* Begin *

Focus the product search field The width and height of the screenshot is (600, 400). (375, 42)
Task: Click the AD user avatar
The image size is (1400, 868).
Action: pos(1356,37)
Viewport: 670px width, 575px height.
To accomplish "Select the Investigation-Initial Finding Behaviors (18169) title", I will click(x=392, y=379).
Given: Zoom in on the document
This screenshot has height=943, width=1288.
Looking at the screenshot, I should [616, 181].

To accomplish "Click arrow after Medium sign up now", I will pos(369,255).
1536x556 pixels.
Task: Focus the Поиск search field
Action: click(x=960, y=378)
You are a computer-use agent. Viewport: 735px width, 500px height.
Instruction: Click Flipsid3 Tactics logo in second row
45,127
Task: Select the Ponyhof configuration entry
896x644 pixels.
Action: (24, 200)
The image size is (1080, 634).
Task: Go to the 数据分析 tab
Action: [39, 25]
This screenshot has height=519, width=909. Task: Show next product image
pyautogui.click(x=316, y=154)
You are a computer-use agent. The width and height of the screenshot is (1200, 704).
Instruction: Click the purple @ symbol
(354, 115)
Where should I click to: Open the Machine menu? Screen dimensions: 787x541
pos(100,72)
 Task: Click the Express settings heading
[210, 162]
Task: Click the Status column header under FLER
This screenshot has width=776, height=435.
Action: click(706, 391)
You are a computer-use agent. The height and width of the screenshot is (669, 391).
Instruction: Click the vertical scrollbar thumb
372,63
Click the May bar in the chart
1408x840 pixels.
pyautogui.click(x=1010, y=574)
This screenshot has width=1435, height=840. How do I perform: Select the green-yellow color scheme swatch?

* End *

Copy out the records verbatim, from the line containing "You are a computer-use agent. Viewport: 735px" through the line containing "pyautogui.click(x=1010, y=574)", both lines included.

You are a computer-use agent. Viewport: 735px width, 500px height.
Instruction: Click Flipsid3 Tactics logo in second row
45,127
Task: Select the Ponyhof configuration entry
896x644 pixels.
Action: (24, 200)
The image size is (1080, 634).
Task: Go to the 数据分析 tab
Action: [39, 25]
This screenshot has height=519, width=909. Task: Show next product image
pyautogui.click(x=316, y=154)
You are a computer-use agent. The width and height of the screenshot is (1200, 704).
Instruction: Click the purple @ symbol
(354, 115)
Where should I click to: Open the Machine menu? Screen dimensions: 787x541
pos(100,72)
 Task: Click the Express settings heading
[210, 162]
Task: Click the Status column header under FLER
This screenshot has width=776, height=435.
Action: click(706, 391)
You are a computer-use agent. The height and width of the screenshot is (669, 391).
Instruction: Click the vertical scrollbar thumb
372,63
Click the May bar in the chart
1408x840 pixels.
pyautogui.click(x=1010, y=574)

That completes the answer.